In the summer of 2013, a fish fossil—SHGM L275—labelled as a plant was discovered in the collections of the Stephen Hui Geological Museum (SHGM) at the University of Hong Kong (HKU). The fossil (∼2 cm long) is hosted within a small mudstone fragment (5 cm by 3 cm) that was supposedly collected from the Lai Chi Chong Formation (荔 枝 莊組) of Lai Chi Chong, Tolo Channel, north-eastern New Territories, Hong Kong (Fig. 1). This provenance information is based on the specimen label, which appears to be correct, given that all fossils with the same catalogue number are lithologically similar and match the locality’s expected lithologies (see ‘Discussion’). It is not mentioned in the literature—probably because of its incorrect specimen label—unlike a fossil fish specimen from other Lantau Volcanic Group rocks in Shek Pik (石壁), Lantau Island (Campbell et al., 2007), which has a passing mention in Lee, Chan & Ho (1997) (Fig. 1). The latter specimen is supposed to be in the SHGM collections, but as it could not be located, it is assumed to have been lost. A fossil fish is also known from the summit area of Lantau Peak (鳳凰山), Lantau Island (CM Lee, pers. comm. 2014) (Fig. 1), but the exact location of this discovery is unknown. Thus, this specimen could belong to the Early Cretaceous Kau Sai Chau or Repulse Bay Volcanic Groups (141.1 ± 0.2 Ma and 142.8 ± 0.2 Ma respectively) because these rocks outcrop in the upper and lower parts of Lantau Peak respectively (Campbell et al., 2007). The fish fossil assemblages of Lai Chi Chong and Lantau Island are therefore important to compare, but the lack of available specimens from the latter currently prevents this comparison.

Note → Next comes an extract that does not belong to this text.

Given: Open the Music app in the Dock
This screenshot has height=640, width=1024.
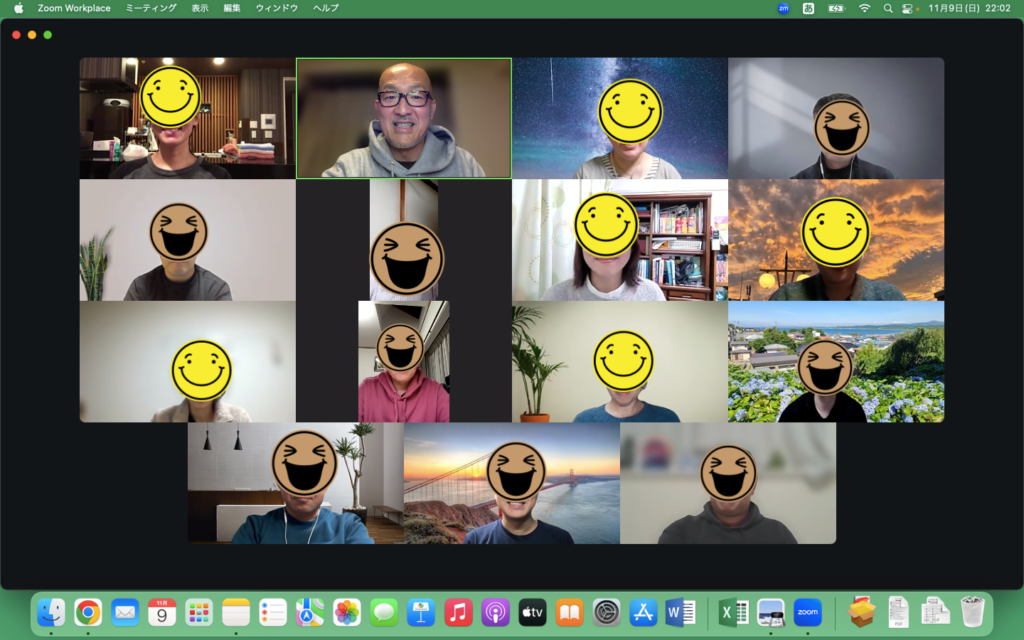Looking at the screenshot, I should pyautogui.click(x=458, y=612).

The location of the Lai Chi Chong Formation in Tolo Channel, Hong Kong.

Figure 1: The location of the Lai Chi Chong Formation in Tolo Channel, Hong Kong.

A map of Hong Kong showing the location of the Lai Chi Chong Formation in Tolo Channel, as well as the broader Lantau Volcanic Group. The approximate locations of fossil fish discoveries in Hong Kong are marked in red. Note that Lantau Peak is now considered to belong to the Kau Sai Chau and Repulse Bay Volcanic groups (Campbell et al., 2007). Scale bar = 10 km (modified from Sewell et al., 2000).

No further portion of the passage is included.